If a new prospect’s first impression of your company was a positive interaction with your best employee, what are the chances that prospect would become a customer?
If a new prospect’s first impression of your company was an informal introduction to you (the business owner) in a casual social setting, what are the chances that prospect would become a customer?
First impressions are important.
My guess is that these two examples would probably lead to the conversion of this prospect to a customer. We want to do business with people we know and trust. In a face-to-face interaction we have an opportunity to teach prospects what we can do for them and tell them stories about how we’ve solved similar challenges.
We teach. We tell stories.
This teaching and telling of stories sells our services because it allows the prospect to get to know us as trusted and competent solution providers. Conversely when we try and do the hard sell we often get rejected because we’re not teaching or telling stories we’re interrupting and immediately asking for something. If you give first, in the form of listening, asking clarifying questions to gain understanding, and then teaching the prospect how they might solve their challenges based on your experience, you are giving first without asking.
You know better than to push a hard sale on someone you just met in a casual setting; that would be obnoxious social behavior. You would ask clarifying questions about their challenges and then teach them about potential solutions. You would have a conversation with them through the telling of stories.
If a new prospect’s first impression of your company was a Google search to try and find print and marketing service providers in your local area, what are the chances that prospect would become a customer?
If a new prospect’s first impression of your company is your current website, what are the chances that prospect would become a customer?
First impressions are important.
Like it or not, comfortable with it or not, more and more of prospect’s first impressions of you are going to be online. When I ask these last two questions of printers, their answer typically starts with “uh oh” because they know they’ve neglected their website and they know they haven’t invested in the search engine optimization (SEO) required to improve their organic search results.
First impressions online are the same as first impressions in a face-to-face meeting. You know how to “converse” with a prospect when you meet them on the golf course or at a local charity function. You listen, you ask clarifying questions, you tell stories, and you teach. Moving online doesn’t change any of this, we are still communicating with the same humans; we’re just using technology to facilitate it. Listen, teach, and tell stories.
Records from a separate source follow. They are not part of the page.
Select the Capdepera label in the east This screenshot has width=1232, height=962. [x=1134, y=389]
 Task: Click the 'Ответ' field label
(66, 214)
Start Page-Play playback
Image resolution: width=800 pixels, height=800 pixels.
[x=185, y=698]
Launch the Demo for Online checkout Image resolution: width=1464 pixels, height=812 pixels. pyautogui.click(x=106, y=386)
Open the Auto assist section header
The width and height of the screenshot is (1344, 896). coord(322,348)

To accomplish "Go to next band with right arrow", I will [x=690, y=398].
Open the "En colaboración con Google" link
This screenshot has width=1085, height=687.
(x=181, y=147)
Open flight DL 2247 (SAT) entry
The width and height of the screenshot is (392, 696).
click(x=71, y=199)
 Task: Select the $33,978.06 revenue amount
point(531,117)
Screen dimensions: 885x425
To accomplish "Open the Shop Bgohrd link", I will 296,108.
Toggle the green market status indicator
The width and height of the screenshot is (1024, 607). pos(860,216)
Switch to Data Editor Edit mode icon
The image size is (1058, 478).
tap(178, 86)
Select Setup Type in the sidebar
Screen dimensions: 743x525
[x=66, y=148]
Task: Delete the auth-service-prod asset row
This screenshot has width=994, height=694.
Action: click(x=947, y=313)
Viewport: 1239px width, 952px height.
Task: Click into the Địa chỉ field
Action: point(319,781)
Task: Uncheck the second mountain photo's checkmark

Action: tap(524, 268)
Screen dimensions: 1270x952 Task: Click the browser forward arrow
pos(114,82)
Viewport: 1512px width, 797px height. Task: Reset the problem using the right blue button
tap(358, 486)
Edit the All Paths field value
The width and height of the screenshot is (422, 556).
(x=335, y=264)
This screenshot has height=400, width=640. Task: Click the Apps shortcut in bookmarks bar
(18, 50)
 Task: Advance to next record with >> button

Your online presence needs to be as good as your offline presence. Think about your online presence through the perspective of “first impressions” by a new prospect. When they try to find you, can they? When they do find you, does your website start the process of helping them get to know you as a trusted and competent solution provider? Can they read “stories” about the kinds of challenges you’ve solved for other customers? Does your website teach them anything about how they can do their business better?
Where do you start?
You aren’t going to “fix” your online presence overnight. This is a project that will be ongoing. Focus on what’s most important about your online presence.
1. Website Technology: your website has to be in your control, meaning that non-technical people on your team can make content changes to it. Do not custom build a website or be reliant on an outside provider to make changes. Your website cannot be static.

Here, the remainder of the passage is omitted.